▶ [Aim of the task] Write out the whole listing exactly as it is written below.

▶ [Records for the exercise]

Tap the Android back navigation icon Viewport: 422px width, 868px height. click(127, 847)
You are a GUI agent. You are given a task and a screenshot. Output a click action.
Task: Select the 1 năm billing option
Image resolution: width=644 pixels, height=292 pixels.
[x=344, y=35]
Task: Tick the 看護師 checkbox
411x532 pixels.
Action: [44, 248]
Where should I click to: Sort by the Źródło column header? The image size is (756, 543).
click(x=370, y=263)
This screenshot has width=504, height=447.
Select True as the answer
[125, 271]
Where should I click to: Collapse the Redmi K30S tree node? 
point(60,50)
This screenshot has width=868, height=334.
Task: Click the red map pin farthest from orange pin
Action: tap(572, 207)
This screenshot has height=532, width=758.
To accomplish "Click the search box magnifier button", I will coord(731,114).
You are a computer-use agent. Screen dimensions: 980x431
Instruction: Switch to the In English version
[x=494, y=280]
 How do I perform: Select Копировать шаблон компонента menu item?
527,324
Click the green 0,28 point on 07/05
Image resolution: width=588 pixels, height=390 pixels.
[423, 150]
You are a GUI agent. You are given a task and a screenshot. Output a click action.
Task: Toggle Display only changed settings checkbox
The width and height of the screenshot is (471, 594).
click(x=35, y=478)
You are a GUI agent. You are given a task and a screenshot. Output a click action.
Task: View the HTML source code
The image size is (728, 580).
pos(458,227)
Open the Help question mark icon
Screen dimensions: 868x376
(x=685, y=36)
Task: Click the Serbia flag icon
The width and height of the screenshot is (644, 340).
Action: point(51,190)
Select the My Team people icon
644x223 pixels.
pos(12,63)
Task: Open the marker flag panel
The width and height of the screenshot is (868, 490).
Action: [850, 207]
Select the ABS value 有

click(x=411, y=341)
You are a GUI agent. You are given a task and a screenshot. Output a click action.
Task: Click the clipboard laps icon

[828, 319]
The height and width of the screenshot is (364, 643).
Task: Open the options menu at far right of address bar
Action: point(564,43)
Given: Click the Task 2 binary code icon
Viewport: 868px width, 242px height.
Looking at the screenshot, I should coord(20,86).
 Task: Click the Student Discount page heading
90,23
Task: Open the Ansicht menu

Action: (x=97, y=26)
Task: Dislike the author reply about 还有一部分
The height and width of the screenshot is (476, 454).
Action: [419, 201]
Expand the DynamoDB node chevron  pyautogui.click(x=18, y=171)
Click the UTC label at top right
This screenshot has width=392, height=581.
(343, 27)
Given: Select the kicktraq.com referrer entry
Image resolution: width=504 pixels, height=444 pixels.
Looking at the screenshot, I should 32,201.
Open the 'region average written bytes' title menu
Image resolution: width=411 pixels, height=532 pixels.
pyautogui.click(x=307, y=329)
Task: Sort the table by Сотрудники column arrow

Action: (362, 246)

▶ [Response box]
Tap the Android back navigation icon Viewport: 422px width, 868px height. click(127, 847)
You are a GUI agent. You are given a task and a screenshot. Output a click action.
Task: Select the 1 năm billing option
Image resolution: width=644 pixels, height=292 pixels.
[x=344, y=35]
Task: Tick the 看護師 checkbox
411x532 pixels.
Action: [44, 248]
Where should I click to: Sort by the Źródło column header? The image size is (756, 543).
click(x=370, y=263)
This screenshot has width=504, height=447.
Select True as the answer
[125, 271]
Where should I click to: Collapse the Redmi K30S tree node? 
point(60,50)
This screenshot has width=868, height=334.
Task: Click the red map pin farthest from orange pin
Action: tap(572, 207)
This screenshot has height=532, width=758.
To accomplish "Click the search box magnifier button", I will coord(731,114).
You are a computer-use agent. Screen dimensions: 980x431
Instruction: Switch to the In English version
[x=494, y=280]
 How do I perform: Select Копировать шаблон компонента menu item?
527,324
Click the green 0,28 point on 07/05
Image resolution: width=588 pixels, height=390 pixels.
[423, 150]
You are a GUI agent. You are given a task and a screenshot. Output a click action.
Task: Toggle Display only changed settings checkbox
The width and height of the screenshot is (471, 594).
click(x=35, y=478)
You are a GUI agent. You are given a task and a screenshot. Output a click action.
Task: View the HTML source code
The image size is (728, 580).
pos(458,227)
Open the Help question mark icon
Screen dimensions: 868x376
(x=685, y=36)
Task: Click the Serbia flag icon
The width and height of the screenshot is (644, 340).
Action: point(51,190)
Select the My Team people icon
644x223 pixels.
pos(12,63)
Task: Open the marker flag panel
The width and height of the screenshot is (868, 490).
Action: [850, 207]
Select the ABS value 有

click(x=411, y=341)
You are a GUI agent. You are given a task and a screenshot. Output a click action.
Task: Click the clipboard laps icon

[828, 319]
The height and width of the screenshot is (364, 643).
Task: Open the options menu at far right of address bar
Action: point(564,43)
Given: Click the Task 2 binary code icon
Viewport: 868px width, 242px height.
Looking at the screenshot, I should coord(20,86).
 Task: Click the Student Discount page heading
90,23
Task: Open the Ansicht menu

Action: (x=97, y=26)
Task: Dislike the author reply about 还有一部分
The height and width of the screenshot is (476, 454).
Action: [419, 201]
Expand the DynamoDB node chevron  pyautogui.click(x=18, y=171)
Click the UTC label at top right
This screenshot has width=392, height=581.
(343, 27)
Given: Select the kicktraq.com referrer entry
Image resolution: width=504 pixels, height=444 pixels.
Looking at the screenshot, I should 32,201.
Open the 'region average written bytes' title menu
Image resolution: width=411 pixels, height=532 pixels.
pyautogui.click(x=307, y=329)
Task: Sort the table by Сотрудники column arrow

Action: (362, 246)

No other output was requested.